Spinally mediated reflexes and
automatisms can be present in the setting of brain death. These movements are
often misinterpreted by laypersons as signs of purposeful brain function. Careful
neurologic examination can differentiate between reflexive movements and
purposeful motor movements.
These are non-purposeful movements
released by lack of descending inhibition of primitive spinal motor reflex
pathways.
·
Deep-tendon
reflexes: For example, Achilles, patellar, and biceps are by definition
monosynaptic spinally mediated reflexes and hence often preserved despite brain
death.
·
Abdominal
reflexes: Deviation of the umbilicus toward a light stroking of the skin. Often
preserved in brain-dead patients, it may be absent in normal or obese patients.
·
Triple
flexion response or limb posturing: Stereotyped, non-purposeful flexion or
extension and internal rotation in response to noxious stimulus. (A movement
may be purposeful if the limb reliably moves away from, rather than toward, an
applied noxious stimulus.)
·
Lazarus
sign: Considered a variant of opisthotonus.

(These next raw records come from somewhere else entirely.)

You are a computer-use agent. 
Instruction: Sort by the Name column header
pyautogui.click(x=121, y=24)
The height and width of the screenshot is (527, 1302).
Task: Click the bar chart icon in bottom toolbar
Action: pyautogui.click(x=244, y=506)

It consists of extensor posturing
of the trunk, which may look like chest expansion, simulating a breath. It may
be accompanied by raising and crossing of the arms in front of the chest or
neck. This sign most often occurs in the setting of apnea testing or
disconnection from the ventilator. Hence it may be upsetting for family members
or health care providers to witness this reflex.